Article 16 Digital Operational Resilience Act (DORA), Classification of ICT-Related Incidents

Effective management of ICT-related incidents requires a structured approach to classify and assess their impact. Financial entities must adopt specific criteria to categorize these incidents and evaluate their consequences comprehensively. This structured classification and impact assessment ensure that incidents are managed efficiently, minimizing disruption and mitigating potential risks.

Criteria For Classification

Financial entities must classify ICT-related incidents based on the following criteria:

• Affected Users and Reputational Impact:

• User Impact: Assess the number of users or financial counterparts affected by the incident.
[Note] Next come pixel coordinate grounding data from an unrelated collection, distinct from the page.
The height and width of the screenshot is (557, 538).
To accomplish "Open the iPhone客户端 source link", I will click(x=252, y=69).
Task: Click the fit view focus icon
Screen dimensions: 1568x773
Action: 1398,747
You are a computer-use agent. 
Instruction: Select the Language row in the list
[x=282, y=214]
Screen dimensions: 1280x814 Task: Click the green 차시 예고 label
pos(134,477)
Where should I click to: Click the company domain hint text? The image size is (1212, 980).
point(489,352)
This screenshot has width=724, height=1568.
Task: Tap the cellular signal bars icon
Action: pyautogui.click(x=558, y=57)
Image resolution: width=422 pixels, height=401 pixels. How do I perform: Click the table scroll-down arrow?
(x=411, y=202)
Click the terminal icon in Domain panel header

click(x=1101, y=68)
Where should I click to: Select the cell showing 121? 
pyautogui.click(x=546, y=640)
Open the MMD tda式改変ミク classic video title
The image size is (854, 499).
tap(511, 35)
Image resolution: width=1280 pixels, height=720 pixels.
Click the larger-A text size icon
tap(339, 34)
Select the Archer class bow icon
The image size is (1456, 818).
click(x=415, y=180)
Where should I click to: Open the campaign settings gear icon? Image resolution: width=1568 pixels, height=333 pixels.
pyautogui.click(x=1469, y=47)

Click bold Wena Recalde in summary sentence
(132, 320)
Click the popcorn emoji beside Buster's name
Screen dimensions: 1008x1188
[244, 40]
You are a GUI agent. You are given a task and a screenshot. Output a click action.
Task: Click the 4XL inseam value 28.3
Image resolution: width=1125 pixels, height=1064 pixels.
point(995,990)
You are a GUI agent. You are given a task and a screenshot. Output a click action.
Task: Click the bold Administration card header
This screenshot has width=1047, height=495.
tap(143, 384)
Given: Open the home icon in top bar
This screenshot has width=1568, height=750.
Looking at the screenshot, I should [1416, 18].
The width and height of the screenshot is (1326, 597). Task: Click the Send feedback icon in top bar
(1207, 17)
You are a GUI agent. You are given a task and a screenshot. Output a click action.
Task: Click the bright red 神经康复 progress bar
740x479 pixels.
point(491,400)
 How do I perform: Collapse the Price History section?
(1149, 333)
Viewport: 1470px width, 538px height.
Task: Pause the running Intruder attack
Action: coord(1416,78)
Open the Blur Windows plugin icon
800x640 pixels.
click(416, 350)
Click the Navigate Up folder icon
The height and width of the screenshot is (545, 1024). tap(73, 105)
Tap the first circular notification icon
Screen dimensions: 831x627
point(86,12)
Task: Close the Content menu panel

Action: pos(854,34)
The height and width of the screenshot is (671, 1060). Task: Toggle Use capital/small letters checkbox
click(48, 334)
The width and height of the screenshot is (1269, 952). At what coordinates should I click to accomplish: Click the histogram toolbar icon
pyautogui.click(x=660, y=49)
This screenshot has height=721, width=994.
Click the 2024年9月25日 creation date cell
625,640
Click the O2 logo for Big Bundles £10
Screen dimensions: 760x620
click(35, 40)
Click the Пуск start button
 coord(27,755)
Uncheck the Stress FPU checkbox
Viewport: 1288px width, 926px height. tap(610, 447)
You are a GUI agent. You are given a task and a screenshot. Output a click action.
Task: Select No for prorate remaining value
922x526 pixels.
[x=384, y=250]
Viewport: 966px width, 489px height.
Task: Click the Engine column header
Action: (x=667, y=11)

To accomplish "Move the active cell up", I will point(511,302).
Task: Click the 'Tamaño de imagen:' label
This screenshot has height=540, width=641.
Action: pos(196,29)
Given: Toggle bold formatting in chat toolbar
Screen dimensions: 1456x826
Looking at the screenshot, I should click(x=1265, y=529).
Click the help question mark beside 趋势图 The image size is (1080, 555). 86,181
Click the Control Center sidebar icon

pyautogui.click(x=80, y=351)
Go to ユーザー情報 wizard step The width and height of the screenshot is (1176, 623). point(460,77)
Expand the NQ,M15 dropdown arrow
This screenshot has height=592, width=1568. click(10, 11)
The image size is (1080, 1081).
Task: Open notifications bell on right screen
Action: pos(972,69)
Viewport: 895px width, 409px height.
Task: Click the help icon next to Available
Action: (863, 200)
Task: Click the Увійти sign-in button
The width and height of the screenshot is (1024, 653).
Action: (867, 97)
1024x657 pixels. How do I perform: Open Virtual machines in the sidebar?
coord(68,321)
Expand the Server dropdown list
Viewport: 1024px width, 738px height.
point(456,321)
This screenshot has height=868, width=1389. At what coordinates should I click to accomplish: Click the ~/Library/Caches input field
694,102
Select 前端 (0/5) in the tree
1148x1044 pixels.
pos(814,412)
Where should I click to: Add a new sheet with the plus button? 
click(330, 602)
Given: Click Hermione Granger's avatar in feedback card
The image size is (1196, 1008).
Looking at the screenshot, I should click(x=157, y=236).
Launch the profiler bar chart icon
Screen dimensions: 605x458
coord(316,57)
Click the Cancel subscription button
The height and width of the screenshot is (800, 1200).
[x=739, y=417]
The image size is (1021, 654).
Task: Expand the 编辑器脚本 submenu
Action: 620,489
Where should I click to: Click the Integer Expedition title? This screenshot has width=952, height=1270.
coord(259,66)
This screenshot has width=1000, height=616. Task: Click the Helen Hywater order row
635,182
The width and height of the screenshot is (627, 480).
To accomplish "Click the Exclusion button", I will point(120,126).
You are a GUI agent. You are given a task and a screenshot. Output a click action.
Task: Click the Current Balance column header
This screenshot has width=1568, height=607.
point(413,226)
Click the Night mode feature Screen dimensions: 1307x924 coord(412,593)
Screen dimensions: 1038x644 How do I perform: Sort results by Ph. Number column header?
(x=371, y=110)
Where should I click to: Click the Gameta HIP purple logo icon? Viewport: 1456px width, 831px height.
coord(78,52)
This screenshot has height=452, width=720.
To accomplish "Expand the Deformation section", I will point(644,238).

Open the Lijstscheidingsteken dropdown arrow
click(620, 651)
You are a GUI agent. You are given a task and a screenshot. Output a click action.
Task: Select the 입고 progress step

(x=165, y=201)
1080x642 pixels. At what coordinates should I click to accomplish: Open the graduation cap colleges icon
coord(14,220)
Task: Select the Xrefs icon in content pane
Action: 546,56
This includes both direct and indirect users of the entity’s services.

• Reputational Damage: Evaluate any reputational damage resulting from the incident. This involves considering public perception, media coverage, and the potential loss of customer trust.

• Incident Duration:

• Service Downtime: Measure the length of the incident, including any downtime of services. Extended service disruptions can have significant operational and financial repercussions.

• Geographical Spread:

• Scope of Impact: Determine the geographical scope of the incident, especially if it affects more than two Member States. Incidents with a broader geographical impact may require coordinated responses across multiple jurisdictions.

• Data Losses:

• Data Integrity, Confidentiality, and Availability: Assess any data losses in terms of integrity (accuracy and completeness), confidentiality (unauthorized access), or availability (accessibility of data). Data breaches and losses can severely compromise an entity’s operations and compliance with data protection regulations.

• System Impact Severity:

• System Disruption: Evaluate the severity of the incident's impact on the entity’s ICT systems. This includes assessing the extent of system malfunctions, failures, or cyber-attacks.

• Service Criticality:

• Critical Services: Assess the importance of the affected services, including the entity's transactions and operations. Disruption of critical services can have cascading effects on the entity’s overall performance.

• Economic Impact:

• Financial Losses: Measure the economic impact of the incident in both absolute and relative terms. This includes direct financial losses, costs associated with incident response and recovery, and potential long-term economic effects.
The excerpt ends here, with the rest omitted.